- Nuryati (63) meninggal dunia akibat terjebak dalam gerbong KRL yang tertabrak kereta Argo Bromo Anggrek di Stasiun Bekasi Timur.
- Korban gagal mengevakuasi diri melalui jendela karena keterbatasan fisik saat pintu gerbong macet pasca kecelakaan tersebut terjadi.
- Akibat durasi terjebak yang cukup lama di dalam gerbong tanpa sirkulasi udara, korban kehabisan oksigen hingga akhirnya meninggal dunia.
Suara.com - Nuryati (63) meninggal dunia buntut kecelakaan kereta di Stasiun Bekasi Timur. Ia terjebak di dalam gerbong KRL karena tidak mampu dievakuasi melalui jendela.
Anak pertama korban, Halimah (41), mengatakan ibunya menjadi penumpang KRL lantaran hendak menjenguk anaknya yang sedang sakit di Cikarang.
“Mau ke cikarang, ke tempat adik saya, mau nengokin adik saya yang sakit, di rumah sakit, kan dirawat,” kata Halimah di rumah duka, Kemayoran, Selasa (28/4/2026).
Berdasarkan kisah adik Halimah yang saat itu bersama Nuryati, mereka duduk di gerbong belakang. Saat ditabrak oleh kereta Argo Bromo Anggrek, Nuryati sempat terpental.
Setelah itu, kondisi di dalam gerbong menjadi gelap. Sirkulasi udara juga memburuk akibat matinya kelistrikan.
Nuryati saat itu tidak langsung mendapat pertolongan, sebab para penumpang sibuk mengevakuasi diri masing-masing.
“Kata adik saya, gak ada yang nolongin, jadi laki-laki yang pada itu pada menyalamatkan diri semua. Sedangkan kalau adik saya sama ponakan saya itu lewat jendela,” jelas Halimah.
Halimah mengaku saat itu Nuryati tidak memungkinkan dievakuasi lewat jendela karena kondisi tubuhnya tidak bisa melewati celah tersebut.
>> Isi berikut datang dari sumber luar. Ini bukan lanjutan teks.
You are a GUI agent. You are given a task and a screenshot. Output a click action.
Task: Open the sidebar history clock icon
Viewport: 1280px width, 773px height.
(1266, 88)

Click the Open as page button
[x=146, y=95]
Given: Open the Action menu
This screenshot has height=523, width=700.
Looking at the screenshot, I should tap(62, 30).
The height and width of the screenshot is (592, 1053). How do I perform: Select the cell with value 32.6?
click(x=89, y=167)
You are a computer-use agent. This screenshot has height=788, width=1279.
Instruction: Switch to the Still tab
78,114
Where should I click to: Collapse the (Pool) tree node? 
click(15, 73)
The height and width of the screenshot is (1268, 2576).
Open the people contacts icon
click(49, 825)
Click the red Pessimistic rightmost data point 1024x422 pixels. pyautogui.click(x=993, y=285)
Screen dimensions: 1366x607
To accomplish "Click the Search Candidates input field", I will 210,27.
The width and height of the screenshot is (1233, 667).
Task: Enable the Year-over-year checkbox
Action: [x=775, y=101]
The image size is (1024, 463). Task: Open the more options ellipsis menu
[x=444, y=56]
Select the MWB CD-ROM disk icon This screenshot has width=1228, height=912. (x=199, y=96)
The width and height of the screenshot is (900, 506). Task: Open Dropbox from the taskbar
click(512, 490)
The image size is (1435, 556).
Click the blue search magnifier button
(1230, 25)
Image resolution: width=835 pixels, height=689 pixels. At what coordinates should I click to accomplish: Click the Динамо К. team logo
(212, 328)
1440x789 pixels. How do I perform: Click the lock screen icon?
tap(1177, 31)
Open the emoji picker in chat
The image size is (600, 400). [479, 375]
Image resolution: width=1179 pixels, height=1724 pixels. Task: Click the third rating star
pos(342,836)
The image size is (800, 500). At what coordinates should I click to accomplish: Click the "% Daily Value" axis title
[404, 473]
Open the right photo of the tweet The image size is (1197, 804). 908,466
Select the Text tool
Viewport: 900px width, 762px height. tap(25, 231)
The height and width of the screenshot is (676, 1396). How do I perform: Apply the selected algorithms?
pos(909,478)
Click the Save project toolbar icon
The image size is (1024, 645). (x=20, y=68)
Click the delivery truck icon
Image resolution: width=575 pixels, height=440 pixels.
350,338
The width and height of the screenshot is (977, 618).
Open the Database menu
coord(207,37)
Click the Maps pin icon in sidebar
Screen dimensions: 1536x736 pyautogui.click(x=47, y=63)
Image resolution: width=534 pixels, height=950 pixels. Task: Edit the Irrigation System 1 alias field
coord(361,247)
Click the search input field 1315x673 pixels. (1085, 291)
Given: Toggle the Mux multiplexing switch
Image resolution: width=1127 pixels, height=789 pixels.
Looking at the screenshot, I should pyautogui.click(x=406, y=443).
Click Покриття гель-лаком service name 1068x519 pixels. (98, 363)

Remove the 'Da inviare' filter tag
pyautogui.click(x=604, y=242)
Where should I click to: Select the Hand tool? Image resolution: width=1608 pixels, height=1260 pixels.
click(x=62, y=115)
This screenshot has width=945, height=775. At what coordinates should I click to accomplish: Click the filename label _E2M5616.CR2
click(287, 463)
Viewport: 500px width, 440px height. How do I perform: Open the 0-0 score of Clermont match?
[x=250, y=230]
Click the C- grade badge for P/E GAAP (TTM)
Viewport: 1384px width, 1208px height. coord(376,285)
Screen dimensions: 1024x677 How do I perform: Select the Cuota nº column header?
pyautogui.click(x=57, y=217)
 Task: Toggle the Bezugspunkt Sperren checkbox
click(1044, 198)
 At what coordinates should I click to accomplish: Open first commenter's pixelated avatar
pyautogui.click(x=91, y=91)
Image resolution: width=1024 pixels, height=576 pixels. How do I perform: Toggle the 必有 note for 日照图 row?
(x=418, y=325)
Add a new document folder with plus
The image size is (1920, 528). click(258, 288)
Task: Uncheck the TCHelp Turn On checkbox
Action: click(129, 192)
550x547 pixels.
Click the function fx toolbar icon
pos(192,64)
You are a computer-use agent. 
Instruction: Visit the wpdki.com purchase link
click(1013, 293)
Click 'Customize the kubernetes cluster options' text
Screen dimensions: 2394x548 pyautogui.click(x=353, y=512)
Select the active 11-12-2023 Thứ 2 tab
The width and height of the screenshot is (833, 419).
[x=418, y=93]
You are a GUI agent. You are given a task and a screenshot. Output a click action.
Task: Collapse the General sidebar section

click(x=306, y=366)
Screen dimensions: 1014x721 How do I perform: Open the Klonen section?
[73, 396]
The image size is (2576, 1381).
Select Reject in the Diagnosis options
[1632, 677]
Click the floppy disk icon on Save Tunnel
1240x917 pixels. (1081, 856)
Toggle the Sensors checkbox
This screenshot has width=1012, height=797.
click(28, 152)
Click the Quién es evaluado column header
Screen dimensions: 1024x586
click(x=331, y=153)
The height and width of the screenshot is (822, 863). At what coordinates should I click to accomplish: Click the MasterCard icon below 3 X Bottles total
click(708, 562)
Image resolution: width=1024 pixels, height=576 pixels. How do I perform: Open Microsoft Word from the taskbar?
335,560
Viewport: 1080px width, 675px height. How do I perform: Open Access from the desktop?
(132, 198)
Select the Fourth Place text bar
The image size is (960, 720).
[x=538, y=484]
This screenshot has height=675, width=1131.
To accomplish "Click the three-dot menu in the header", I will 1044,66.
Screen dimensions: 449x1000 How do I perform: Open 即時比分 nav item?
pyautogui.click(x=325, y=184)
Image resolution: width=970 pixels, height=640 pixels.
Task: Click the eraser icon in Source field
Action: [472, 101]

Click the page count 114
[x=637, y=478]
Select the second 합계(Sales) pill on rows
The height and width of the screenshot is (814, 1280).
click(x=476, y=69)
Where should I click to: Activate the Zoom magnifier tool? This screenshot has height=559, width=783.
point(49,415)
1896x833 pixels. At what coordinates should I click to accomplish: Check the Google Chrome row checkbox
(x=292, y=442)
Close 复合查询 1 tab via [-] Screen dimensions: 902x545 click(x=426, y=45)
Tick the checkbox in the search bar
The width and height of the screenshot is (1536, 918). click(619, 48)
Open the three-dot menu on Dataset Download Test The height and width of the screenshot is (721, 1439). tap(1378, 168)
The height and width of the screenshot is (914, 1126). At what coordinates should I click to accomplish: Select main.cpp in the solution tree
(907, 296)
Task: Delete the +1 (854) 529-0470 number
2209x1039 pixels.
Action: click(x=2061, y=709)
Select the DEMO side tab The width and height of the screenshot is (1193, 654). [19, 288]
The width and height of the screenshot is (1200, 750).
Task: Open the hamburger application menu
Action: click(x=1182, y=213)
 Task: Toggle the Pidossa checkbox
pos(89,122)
“Kalau mama kan ga mungkin lompat lewat jendela, karena kan berat, badannya besar. Jadi Mama cuma lewat pintu doang. Nah itu pun kata adik, tinggal sisa berapa orang doang tuh yang masih di dalam kereta, termasuk Mama saya yang ada di situ,” jelasnya.
Pintu kereta saat itu sempat macet akibat insiden tersebut. Pintu baru terbuka setelah dibuka paksa.
“Pas pintunya berhasil terbuka, tinggal sisa berapa orang doang yang ada di dalam,” ucapnya.
Akibat terjebak di dalam gerbong, Nuryati diduga kehabisan oksigen. Ia sempat jatuh tak sadarkan diri hingga akhirnya meninggal dunia.
“Karena udah terlalu lama di dalam jadi pas keluar itu udah lemes, kata adik,” tandasnya.
Saat ini, Nuryati telah dimakamkan oleh pihak keluarga. Ia dikebumikan di TPU Karet Tengsin.